WORK INSTRUCTION -> Make an exact copy, from the records below, of the lines from the line containing "Image resolution: width=800" to the line containing "The height and", both lines included, excluding pictures.

========================

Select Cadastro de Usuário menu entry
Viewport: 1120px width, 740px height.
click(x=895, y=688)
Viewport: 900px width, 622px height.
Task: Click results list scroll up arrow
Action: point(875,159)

========================

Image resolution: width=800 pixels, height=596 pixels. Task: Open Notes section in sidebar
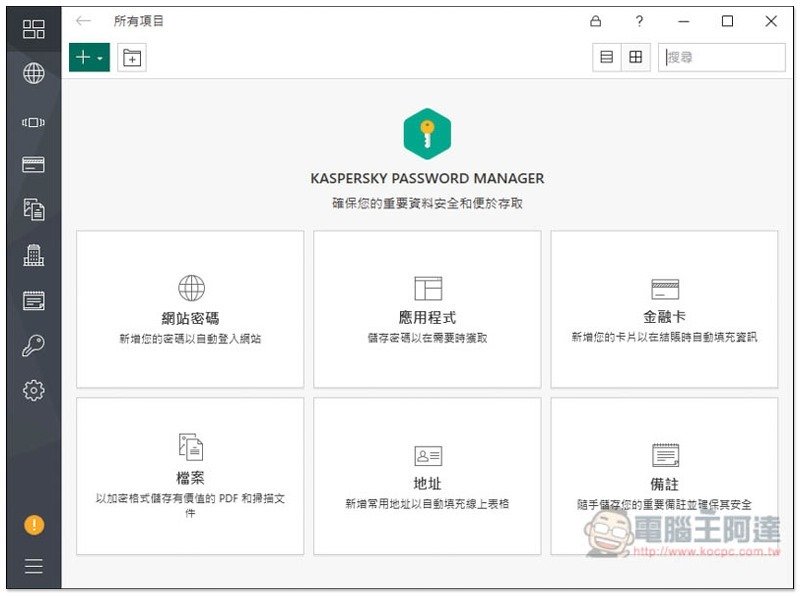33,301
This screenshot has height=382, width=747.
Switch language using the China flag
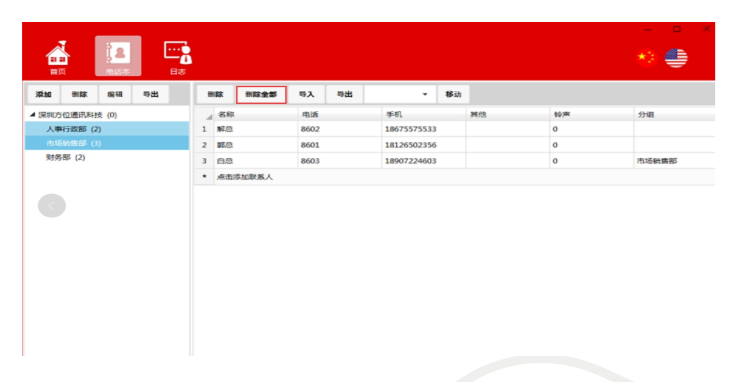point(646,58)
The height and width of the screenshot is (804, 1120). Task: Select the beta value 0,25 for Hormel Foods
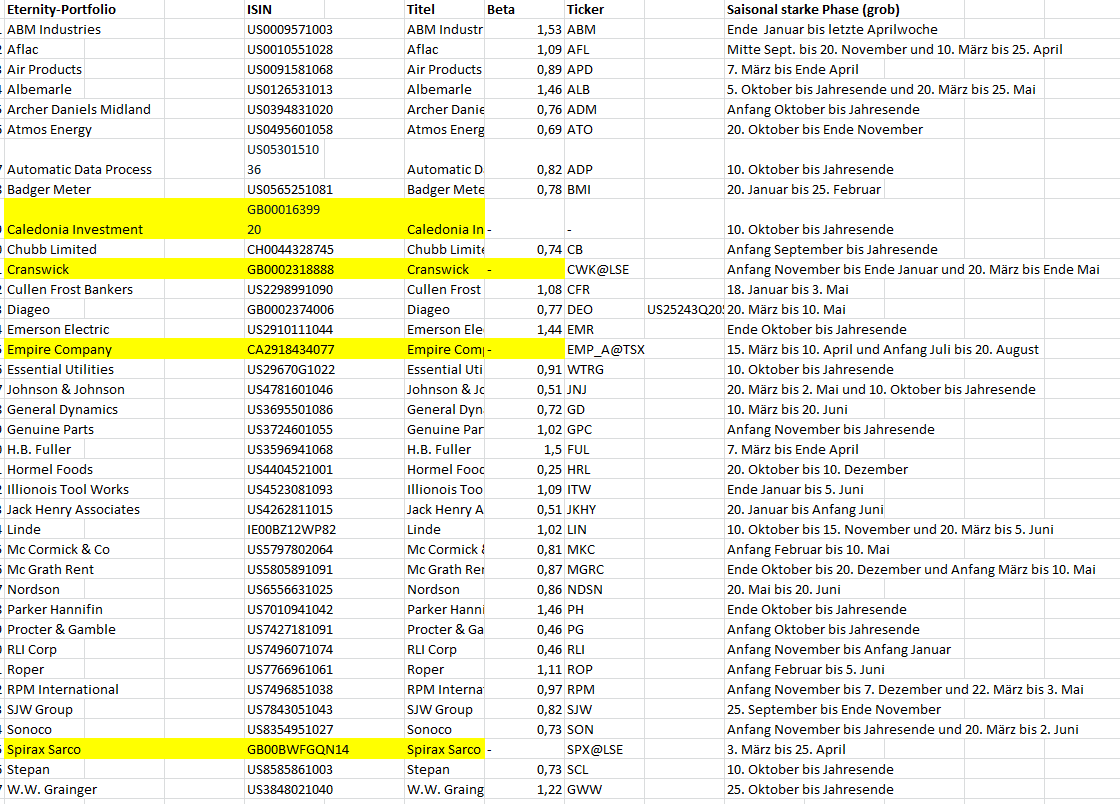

========================

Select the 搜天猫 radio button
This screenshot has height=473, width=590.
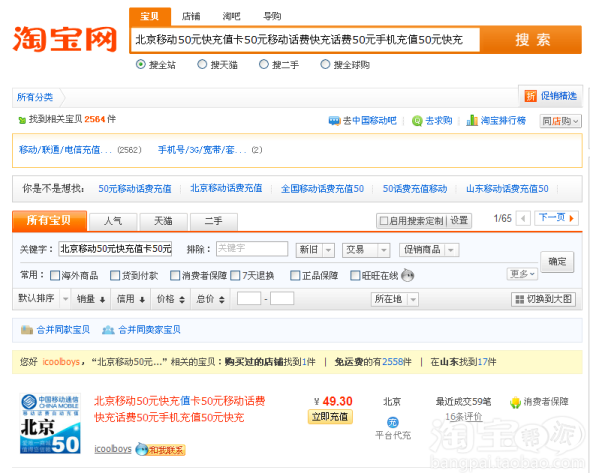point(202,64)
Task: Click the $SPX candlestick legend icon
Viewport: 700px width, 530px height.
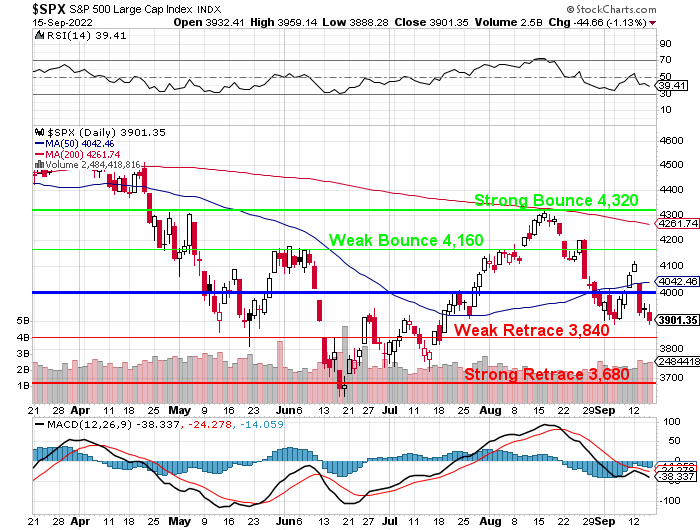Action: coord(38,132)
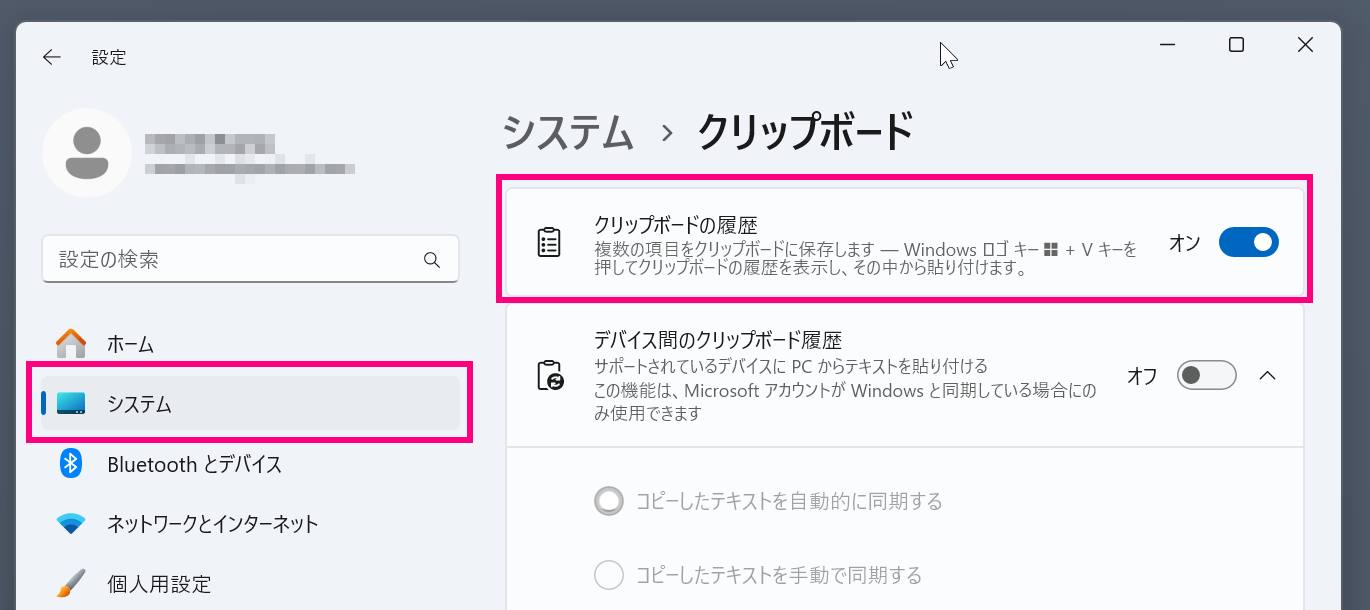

========================

WRITTEN RESPONSE ->
Image resolution: width=800 pixels, height=596 pixels. Task: Open Notes section in sidebar
33,301
This screenshot has height=382, width=747.
Switch language using the China flag
point(646,58)
The height and width of the screenshot is (804, 1120). Task: Select the beta value 0,25 for Hormel Foods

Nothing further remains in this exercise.